17.07.2023
Osmanlıca yazılışı : Şemâme – Şemmâme (ﺷﻤّﺎﻣﻪ)
Şemmâme Arapça kökenlidir ve koklamak anlamında sözcükler türetilen “şmm “ sülasi ( üçlü ) kökünden gelmektedir. Şamma شمّ "güzel koktu", şemmāme “koklamak “ , şamāmat شمامة veya şemâme Türkçe'de "güzel kokusu için yetiştirilen bir tür mini kavun"[1] anlamındadır. “ Kavun biçiminde üstü dilim dilim ve türlü renklerde olan kokusu çok güzel küçücük bir yemiş “[2]
Bu minik kavunlara, Osmaniye’de alabaş, Bolu’da cırdatan, Denizli’de , cırlangıç, Mersin’de eşememe, Maraş’da ise şebeden denilir. Kars ve Güneydığu Anadolu türkülerinde ise şamama veya şemmâme olarak geçer.

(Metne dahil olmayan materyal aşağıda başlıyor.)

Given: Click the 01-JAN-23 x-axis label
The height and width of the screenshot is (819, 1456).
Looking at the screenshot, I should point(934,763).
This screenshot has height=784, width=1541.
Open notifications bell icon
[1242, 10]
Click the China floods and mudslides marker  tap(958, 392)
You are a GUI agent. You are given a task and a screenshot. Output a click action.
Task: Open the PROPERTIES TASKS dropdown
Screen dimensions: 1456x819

Şemâme sözcük anlamı ile güzel kokan fakat yenmeyen, üzeri benekli ufak bir kavun biçimindeki meyveye denir. Bu manadan hareketle minik kavunlara da denmiştir. Şamama, elma büyüklüğünde, parfüm kadar etkili ve güzel kokan küçük kavunlardır. Güzel kokması nedeni ile eskiden evlere asılır, elbiselerin arasına, gelin çeyizlerine, askere giden gençlerin bohçalarına konulur ve güzel kokması sağlanırmış.
Tadı güzel olmadığı için yenemeyen bu kavunlar aroma vermesi için şurup, tatlı, şeker, lokum, şerbet yapımında kullanılırmış.” Evliya Çelebi, Şamama kavunlarının zenginler ve padişahlar arasında hediye olarak sunulduğunu yazar. Osmanlı döneminde elde şamama taşımak âdeti varmış. “
Mecazi manada ufak tefek kimselere de, “şamama veya şemmame ” dendiği anlaşılır.[3] Şemâme sözcüğü şamama, şemmame gibi değişik söyleniş versiyonları ile Divan ve Halk şiirinde de karşımıza çıkmaktadır.